America's Timeless Constitution
Federal Limits: A staffer with the Washington Post has dissed one of this nation's two founding documents and is rightly getting flak for his lack of knowledge. But the problem goes far deeper.
In an interview last Thursday on MSNBC, Post blogger Ezra Klein complained that "the text" of the U.S. Constitution "is confusing because it was written more than 100 years ago and what people believe it says differs from person to person and differs depending on what they want to get done."
He also claimed, without challenge from the MSNBC host, that the Constitution "has no binding power on anything."
On the same day, Klein, who also took incoming House Speaker John Boehner to task for confusing the Constitution with the Declaration of Independence, the country's original founding document, lamented in his blog that "the Constitution is not a clear document."
Before being edited to correct his errors of chronology, we understand that Klein first wrote that "written 100 years ago, when America had 13 states and very different problems," the Constitution "rarely speaks directly to the questions we ask it."
Klein's problems with accuracy are bad enough. (The Constitution was adopted more than 223 years ago, and there were 46 states a century before he roamed so wildly in his blog.) But they aren't his worse offense.
That lies with his regard of the Constitution as an archaic document that says only what he wants it to say. This, of course, is typical of Democrats and left-wing journalists — which is to say most journalists. In their view, the Constitution is a thin and watery "living document" that changes with the times.

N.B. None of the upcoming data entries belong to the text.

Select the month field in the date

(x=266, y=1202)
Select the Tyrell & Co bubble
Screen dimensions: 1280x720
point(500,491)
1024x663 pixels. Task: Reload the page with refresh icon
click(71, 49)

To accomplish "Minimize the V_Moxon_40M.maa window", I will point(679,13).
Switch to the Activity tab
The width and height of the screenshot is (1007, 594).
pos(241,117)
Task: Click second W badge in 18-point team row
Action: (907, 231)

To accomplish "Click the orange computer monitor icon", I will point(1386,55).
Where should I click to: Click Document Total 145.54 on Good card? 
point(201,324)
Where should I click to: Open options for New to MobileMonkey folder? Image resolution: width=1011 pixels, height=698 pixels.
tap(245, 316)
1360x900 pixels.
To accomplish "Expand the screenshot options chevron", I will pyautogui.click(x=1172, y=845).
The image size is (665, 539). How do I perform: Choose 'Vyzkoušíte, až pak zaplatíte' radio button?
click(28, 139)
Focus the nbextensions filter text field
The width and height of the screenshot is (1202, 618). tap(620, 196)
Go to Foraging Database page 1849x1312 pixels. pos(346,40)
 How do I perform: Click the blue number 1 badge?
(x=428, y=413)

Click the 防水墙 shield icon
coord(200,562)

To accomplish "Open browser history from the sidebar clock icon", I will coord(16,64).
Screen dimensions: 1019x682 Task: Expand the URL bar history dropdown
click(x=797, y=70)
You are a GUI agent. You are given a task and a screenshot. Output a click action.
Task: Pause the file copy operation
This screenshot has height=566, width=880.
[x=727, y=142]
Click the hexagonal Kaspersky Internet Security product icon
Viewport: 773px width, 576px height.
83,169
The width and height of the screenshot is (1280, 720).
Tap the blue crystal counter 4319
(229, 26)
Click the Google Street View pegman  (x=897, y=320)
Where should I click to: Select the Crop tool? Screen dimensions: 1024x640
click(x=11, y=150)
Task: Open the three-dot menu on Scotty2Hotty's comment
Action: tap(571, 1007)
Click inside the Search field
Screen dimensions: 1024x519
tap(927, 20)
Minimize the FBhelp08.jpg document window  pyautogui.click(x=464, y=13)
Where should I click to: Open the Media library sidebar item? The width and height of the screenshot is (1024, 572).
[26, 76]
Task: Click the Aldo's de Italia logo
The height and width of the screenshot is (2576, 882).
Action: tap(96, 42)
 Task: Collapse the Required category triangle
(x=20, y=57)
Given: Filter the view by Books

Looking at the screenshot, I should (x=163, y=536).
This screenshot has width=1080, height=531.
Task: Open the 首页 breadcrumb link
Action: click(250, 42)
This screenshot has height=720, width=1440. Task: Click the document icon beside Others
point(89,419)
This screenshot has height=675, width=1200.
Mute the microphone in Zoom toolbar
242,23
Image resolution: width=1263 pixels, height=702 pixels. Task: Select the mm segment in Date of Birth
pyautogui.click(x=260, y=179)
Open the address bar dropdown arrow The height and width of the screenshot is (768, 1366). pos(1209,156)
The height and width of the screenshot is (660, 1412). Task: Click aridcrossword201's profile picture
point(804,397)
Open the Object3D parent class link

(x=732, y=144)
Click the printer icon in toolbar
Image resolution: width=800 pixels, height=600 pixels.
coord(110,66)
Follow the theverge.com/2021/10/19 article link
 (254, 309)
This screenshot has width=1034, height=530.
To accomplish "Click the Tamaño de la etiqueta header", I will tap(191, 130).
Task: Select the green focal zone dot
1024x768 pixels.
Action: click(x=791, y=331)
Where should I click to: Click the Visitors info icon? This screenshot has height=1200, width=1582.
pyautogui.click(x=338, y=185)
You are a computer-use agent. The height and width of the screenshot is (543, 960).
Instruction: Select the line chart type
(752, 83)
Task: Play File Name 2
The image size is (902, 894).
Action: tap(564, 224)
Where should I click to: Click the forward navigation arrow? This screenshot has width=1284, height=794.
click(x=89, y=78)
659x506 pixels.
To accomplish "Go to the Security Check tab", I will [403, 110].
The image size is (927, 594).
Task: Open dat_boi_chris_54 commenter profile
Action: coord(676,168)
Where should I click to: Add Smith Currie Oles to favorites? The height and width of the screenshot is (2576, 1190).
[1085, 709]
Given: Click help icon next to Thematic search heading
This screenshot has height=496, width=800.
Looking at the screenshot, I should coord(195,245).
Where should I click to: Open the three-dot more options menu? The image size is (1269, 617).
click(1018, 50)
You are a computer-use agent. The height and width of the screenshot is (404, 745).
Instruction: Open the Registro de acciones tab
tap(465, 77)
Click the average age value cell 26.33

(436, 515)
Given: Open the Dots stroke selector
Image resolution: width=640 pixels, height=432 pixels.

To which we say: If the meaning of the Constitution is open to personal interpretation, then it means nothing at all.
It would be easy to mock Klein, muse that he should not try to read any of the classics written before World War I and even take a cheap shot at candidate Barack Obama, who told a crowd in 2008 that he had visited 57 states.
But the problem is not public misstatements. The problem is a corrupt worldview that has as its foundational principle the notion that government can grow ever bigger through what is essentially mob rule. It has no room for standards that can't be violated by a lawmaking majority and refuses to accept any checks on its ambitions. (Note Klein's contention that the Constitution has "no binding power on anything.")
What the left refuses to admit is that the Constitution is a document of universal and timeless principles. It is amendable and in its original form still speaks to us today through its humane protection of individual rights and necessary limits on government power.
There is no policy question so tightly twisted that it can't unwind it, no legal puzzle too confounding for it to resolve.
It is written in a vernacular far more straightforward than the baffling statutes written today by lawmakers who maim our language. If it is confusing to the political left, clear understanding is no further away than a copy of the the Federalist Papers.
Consider the Second Amendment, which for decades has been a knotty passage for the left, and allow James Madison to illuminate. "Americans," Madison wrote in Federalist 46, "have the right and advantage of being armed — unlike the citizens of other countries whose governments are afraid to trust the people with arms."
The left also has trouble with the Constitution's Commerce Clause. Congressional Democrats believe that rather than the Constitution's barring them from interfering in private matters, the clause somehow has given them the authority to overhaul the nation's health care system.
The passage, however, was included in the Constitution not to expand federal power but to prevent the states from enacting trade barriers with one another.
In Federalist 42, Madison wrote that the federal power to regulate commerce was granted to relieve "the states which import and export through other states, from the improper contributions levied on them by the latter."
The Constitution is not a musty piece of parchment good only for museum viewing. It is the framework of our republic and the underpinning for our very freedom.
As the world around us becomes increasingly complex, its simple brilliance becomes increasingly evident. It deserves respect, not the contempt heaped upon it by the left.